Je l’ai déridé. Façon de parler. Si son visage s’est détendu, il me paraît encore plus vieux d’un coup. Las. On apprend à lire sur le visage des gens, dans leurs attitudes quand on fait mon métier. Obligé. C’est comme ça qu’on décèle ce qu’ils n’osent pas dire – la crainte d’être ridicule, souvent et qu’on les conseille au mieux. Son mètre soixante et ses soixante kilos prennent peu de place.

– Vous avez un fils non jeune fille ?

Ce ” jeune fille “, manière de signaler la différence d’âge conséquente entre lui et moi.

– Oui.
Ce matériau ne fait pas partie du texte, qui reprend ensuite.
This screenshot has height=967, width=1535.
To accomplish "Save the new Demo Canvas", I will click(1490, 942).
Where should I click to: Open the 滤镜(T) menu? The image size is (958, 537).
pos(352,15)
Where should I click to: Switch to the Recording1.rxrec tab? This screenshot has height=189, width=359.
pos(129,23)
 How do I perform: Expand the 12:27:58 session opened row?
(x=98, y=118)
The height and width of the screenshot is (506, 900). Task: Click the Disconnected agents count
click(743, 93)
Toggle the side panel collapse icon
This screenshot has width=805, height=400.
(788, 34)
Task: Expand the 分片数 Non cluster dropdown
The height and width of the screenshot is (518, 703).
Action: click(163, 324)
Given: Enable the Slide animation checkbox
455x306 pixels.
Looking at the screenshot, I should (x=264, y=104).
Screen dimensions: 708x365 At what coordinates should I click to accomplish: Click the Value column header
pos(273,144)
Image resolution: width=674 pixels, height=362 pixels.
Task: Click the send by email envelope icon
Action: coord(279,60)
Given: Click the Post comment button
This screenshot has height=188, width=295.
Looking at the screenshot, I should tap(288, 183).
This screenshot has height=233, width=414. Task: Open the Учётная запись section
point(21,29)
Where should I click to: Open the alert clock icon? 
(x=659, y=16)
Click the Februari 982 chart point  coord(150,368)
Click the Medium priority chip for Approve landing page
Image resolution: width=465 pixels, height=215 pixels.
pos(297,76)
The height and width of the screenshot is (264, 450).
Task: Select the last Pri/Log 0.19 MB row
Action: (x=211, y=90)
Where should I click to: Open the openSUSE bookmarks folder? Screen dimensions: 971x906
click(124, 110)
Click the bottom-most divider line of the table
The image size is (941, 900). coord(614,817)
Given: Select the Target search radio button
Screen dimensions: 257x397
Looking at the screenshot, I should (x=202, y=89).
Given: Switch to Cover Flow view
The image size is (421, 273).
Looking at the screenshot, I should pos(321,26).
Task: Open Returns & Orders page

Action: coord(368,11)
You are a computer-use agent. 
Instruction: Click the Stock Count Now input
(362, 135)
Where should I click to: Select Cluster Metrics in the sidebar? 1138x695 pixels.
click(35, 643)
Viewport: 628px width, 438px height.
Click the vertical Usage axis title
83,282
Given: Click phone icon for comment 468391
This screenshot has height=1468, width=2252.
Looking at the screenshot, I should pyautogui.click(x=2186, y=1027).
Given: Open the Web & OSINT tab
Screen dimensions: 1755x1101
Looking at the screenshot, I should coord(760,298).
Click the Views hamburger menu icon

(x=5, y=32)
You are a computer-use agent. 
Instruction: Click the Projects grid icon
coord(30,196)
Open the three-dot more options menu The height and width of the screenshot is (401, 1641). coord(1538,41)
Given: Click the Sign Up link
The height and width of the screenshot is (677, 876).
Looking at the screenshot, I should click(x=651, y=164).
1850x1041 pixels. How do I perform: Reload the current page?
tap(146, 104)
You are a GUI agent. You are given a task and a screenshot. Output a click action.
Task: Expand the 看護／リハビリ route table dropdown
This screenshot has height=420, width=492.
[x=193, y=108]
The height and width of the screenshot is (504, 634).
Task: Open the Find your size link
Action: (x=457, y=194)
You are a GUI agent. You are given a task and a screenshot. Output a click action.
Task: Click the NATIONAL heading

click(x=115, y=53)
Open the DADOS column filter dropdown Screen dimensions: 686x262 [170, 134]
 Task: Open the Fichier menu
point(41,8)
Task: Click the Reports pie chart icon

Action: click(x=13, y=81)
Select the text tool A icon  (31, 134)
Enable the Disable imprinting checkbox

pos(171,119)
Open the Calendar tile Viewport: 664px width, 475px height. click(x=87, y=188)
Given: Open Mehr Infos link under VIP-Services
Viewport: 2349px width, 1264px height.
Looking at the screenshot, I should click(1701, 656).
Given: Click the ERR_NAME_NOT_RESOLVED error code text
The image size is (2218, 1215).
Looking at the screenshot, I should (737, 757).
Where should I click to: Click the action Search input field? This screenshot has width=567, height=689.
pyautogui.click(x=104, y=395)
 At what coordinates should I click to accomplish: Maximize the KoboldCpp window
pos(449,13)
Il aura bientôt sept ans.

– Moi aussi j’ai eu des fils de sept ans.

Cette phrase me gêne. Un truc impalpable, tension ou moment étrange qu’on ne peut pas définir. Il a posé la monnaie sur le comptoir, je récupère les pièces. Le tiroir-caisse s’ouvre et se referme avec son fracas habituel.

– Je ne bois pas d’alcool vous savez. Je viens pour ma voisine. Ça me fait une promenade, et puis ça rend service.

Je sais.

Je sais et je ne sais pas quoi répondre.

Ils sont rares à force de prendre l’habitude des conversations du commerce, les gens à qui je ne trouve rien à répondre. Sa main tremble un peu. Je le note machinalement comme je note nombre de détails sans y penser vraiment.

– Les enfants mon dieu ça grandit trop vite. Sept ans le vôtre. Le bel âge. J’ai perdu trois de mes enfants. Trois sur six. J’avais six enfants j’en ai perdu trois. C’est injuste. Comment on survit à ça ? On le dit pas.

J’ai pensé ” On le dit, si. On dit sa douleur en quelques mots. On dit qu’on a perdu. C’est ça qui fait avancer. Dans l’ombre d’un confessionnal. Chez un psy. Ou chez une caviste, un dimanche matin “.

J’y ai pensé et je n’ai rien dit. J’ai emballé la bouteille, lui ai glissé qu’il avait bien choisi, que la voisine serait contente. Bouteille dans le sac, merci encore mademoiselle, bon dimanche mademoiselle, au revoir monsieur bonne fin de week end. Le petit monsieur aux yeux bleu lin est reparti. Il a eu ce qu’il venait chercher.

Et moi j’ai gagné ces vingt secondes d’humanité.